Have you ever noticed the reality gap between Hollywood's version of congressional hearings (tense, fast-paced, and always jam-packed) and the real thing? If so, you're not alone, and one former Capitol Hill staffer is trying to help.
The plot of "Iron Man 2," the comic book blockbuster that swept box offices last weekend, hinges on a scene in a fictional Senate hearing. And for once, it seems, Hollywood relied on an actual former Capitol Hill staffer.

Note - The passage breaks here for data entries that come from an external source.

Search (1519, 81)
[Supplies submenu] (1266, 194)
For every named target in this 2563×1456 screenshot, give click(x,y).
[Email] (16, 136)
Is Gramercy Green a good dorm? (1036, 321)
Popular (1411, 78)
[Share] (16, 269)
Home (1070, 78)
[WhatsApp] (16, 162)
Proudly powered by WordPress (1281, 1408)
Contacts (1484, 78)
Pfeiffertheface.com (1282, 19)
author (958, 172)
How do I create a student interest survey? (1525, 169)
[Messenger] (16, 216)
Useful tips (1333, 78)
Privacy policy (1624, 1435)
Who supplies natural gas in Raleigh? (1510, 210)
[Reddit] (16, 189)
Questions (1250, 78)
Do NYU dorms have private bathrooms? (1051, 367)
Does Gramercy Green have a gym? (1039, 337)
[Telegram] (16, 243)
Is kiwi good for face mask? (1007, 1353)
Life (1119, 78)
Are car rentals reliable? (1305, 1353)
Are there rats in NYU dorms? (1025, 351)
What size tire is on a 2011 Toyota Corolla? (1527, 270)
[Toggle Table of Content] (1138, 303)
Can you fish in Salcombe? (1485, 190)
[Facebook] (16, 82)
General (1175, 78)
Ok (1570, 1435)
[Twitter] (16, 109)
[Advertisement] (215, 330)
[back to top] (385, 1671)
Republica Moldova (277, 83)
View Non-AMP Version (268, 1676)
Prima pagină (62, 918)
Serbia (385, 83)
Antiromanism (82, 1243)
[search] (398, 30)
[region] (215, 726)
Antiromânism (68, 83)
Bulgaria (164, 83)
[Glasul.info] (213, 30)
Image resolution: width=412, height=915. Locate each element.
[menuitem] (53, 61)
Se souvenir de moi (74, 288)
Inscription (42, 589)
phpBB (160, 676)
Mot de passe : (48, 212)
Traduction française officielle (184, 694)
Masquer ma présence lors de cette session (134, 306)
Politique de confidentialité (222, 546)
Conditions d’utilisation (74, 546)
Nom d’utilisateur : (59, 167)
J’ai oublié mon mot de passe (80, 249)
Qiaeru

In order to give the film an authentic Senate feel, directors called in political strategist Todd Bouldin, who worked closely with director Jon Favreau (not to be confused with White House speechwriter Jon Favreau), as well as actors Robert Downey, Jr., Gwyneth Paltrow (both shown here) and Don Cheadle to make sure the details of the hearing reflected the real personalities, language, and rhythm of the upper chamber as much as possible.
Bouldin knows what he's talking about: During nearly a decade in politics, he worked for Vice President Al Gore, Rep. Jim Cooper (D-Tenn.) and former Rep. Bob Clement (D-Tenn.) before moving to Los Angeles in 2003 to teach at Pepperdine University.
Bouldin explained a few of the changes he made to "Iron Man 2" during an interview with ITK. For instance, he added lots more congressional staff, interns and pages around the senators.
He also corrected a term used repeatedly by Downey in early versions of the script, that something be "put into the minutes" of the hearing. Moviegoers will note that Downey says "put this into the record" on the big screen.
Bouldin even added cufflinks to the senators' wardrobes. 
Despite his best efforts, Bouldin admitted that there are still a few things in the scene that don't make sense. For example, actor Sam Rockwell stands up and walks around while giving testimony, courtroom-style. And Cheadle's character walks into the room moments before he testifies, a big no-no in real life.
Perhaps the most authentic character in the film is Bouldin himself, who was cast as an extra in the scene. Look for him as “Senate aide” on the right side of the room.